Note that the implementation does not put any restrictions on the coefficient matrix \(\beta\). It is up to the user to use a reference category, a suitable prior or some other means of identifiability. See Multi-logit in the Stan User’s Guide.
12.6.1 Probability Mass Functions
If \(N,M,K \in \mathbb{N}\), \(N,M,K > 0\), and if \(x\in \mathbb{R}^{M\cdot K}, \alpha \in \mathbb{R}^N, \beta\in \mathbb{R}^{K\cdot N}\), then for \(y \in \{1,\ldots,N\}^M\), \[ \text{CategoricalLogitGLM}(y~|~x,\alpha,\beta) = \\[5pt] \prod_{1\leq i \leq M}\text{CategoricalLogit}(y_i~|~\alpha+x_i\cdot\beta) = \\[15pt] \prod_{1\leq i \leq M}\text{Categorical}(y_i~|~softmax(\alpha+x_i\cdot\beta)). \] See the definition of softmax for the definition of the softmax function.
12.6.2 Sampling Statement
y ~
categorical_logit_glm
(x, alpha, beta)
Increment target log probability density with categorical_logit_glm(y | x, alpha, beta)
dropping constant additive terms.
12.6.3 Stan Functions
real
categorical_logit_glm_lpmf
(int y | row_vector x, vector alpha, matrix beta)
The log categorical probability mass function with outcome y
in \(1:N\) given \(N\)-vector of log-odds of outcomes alpha + x * beta
. The size of the independent variable row vector x
needs to match the number of rows of the coefficient matrix beta
. The size of the intercept vector alpha
must match the number of columns of the coefficient matrix beta
.
real
categorical_logit_glm_lpmf
(int y | matrix x, vector alpha, matrix beta)
The log categorical probability mass function with outcomes y
in \(1:N\) given \(N\)-vector of log-odds of outcomes alpha + x * beta
. The same vector of intercepts alpha
and the same dependent variable value y
are used for all instances. The number of columns of the independent variable x
needs to match the number of rows of the coefficient matrix beta
. The size of the intercept vector alpha
must match the number of columns of the coefficient matrix beta
. If x
and y
are data (not parameters) this function can be executed on a GPU.
real
categorical_logit_glm_lpmf
(int[] y | row_vector x, vector alpha, matrix beta)
The log categorical probability mass function with outcomes y
in \(1:N\) given \(N\)-vector of log-odds of outcomes alpha + x * beta
. The same vector of intercepts alpha
and same row vector of the independent variables x
are used for all instances. The size of the independent variable matrix x
needs to match the number of rows of the coefficient vector beta
. The size of the intercept vector alpha
must match the number of columns of the coefficient vector beta
.
real
categorical_logit_glm_lpmf
(int[] y | matrix x, vector alpha, matrix beta)

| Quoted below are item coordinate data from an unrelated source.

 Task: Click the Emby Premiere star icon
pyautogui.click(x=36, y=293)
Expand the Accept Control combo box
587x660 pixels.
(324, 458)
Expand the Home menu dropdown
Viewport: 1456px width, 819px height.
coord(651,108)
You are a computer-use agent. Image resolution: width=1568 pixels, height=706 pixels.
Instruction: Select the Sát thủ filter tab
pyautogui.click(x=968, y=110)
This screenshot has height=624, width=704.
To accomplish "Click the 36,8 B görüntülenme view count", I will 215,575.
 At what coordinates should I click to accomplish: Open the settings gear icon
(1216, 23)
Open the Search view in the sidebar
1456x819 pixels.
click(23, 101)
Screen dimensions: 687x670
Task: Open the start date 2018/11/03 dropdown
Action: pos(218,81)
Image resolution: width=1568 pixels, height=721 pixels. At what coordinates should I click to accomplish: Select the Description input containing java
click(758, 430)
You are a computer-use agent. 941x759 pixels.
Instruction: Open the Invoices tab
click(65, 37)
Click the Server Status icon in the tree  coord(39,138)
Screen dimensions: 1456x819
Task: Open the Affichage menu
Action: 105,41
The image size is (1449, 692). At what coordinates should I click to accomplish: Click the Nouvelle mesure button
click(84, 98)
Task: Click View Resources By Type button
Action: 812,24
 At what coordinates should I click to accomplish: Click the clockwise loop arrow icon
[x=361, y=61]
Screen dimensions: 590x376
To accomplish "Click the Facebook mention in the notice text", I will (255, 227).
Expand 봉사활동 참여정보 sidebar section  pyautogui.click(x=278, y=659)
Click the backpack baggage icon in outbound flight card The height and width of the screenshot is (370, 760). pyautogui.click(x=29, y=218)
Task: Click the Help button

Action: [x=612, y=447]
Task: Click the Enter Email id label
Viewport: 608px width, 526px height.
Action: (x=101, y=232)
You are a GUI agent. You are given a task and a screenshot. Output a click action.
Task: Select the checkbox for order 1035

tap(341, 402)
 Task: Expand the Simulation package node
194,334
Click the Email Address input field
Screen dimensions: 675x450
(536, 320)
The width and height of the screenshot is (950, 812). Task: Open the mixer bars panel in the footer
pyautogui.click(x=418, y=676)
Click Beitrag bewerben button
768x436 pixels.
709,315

The log categorical probability mass function with outcomes y
in \(1:N\) given \(N\)-vector of log-odds of outcomes alpha + x * beta
. The same vector of intercepts alpha
is used for all instances. The number of rows of the independent variable matrix x
needs to match the size of the dependent variable vector y
. The number of columns of independnt variable x
needs to match the number of rows of the coefficient matrix beta
. The size of the intercept vector alpha
must match the number of columns of the coefficient matrix beta
. If x
and y
are data (not parameters) this function can be executed on a GPU.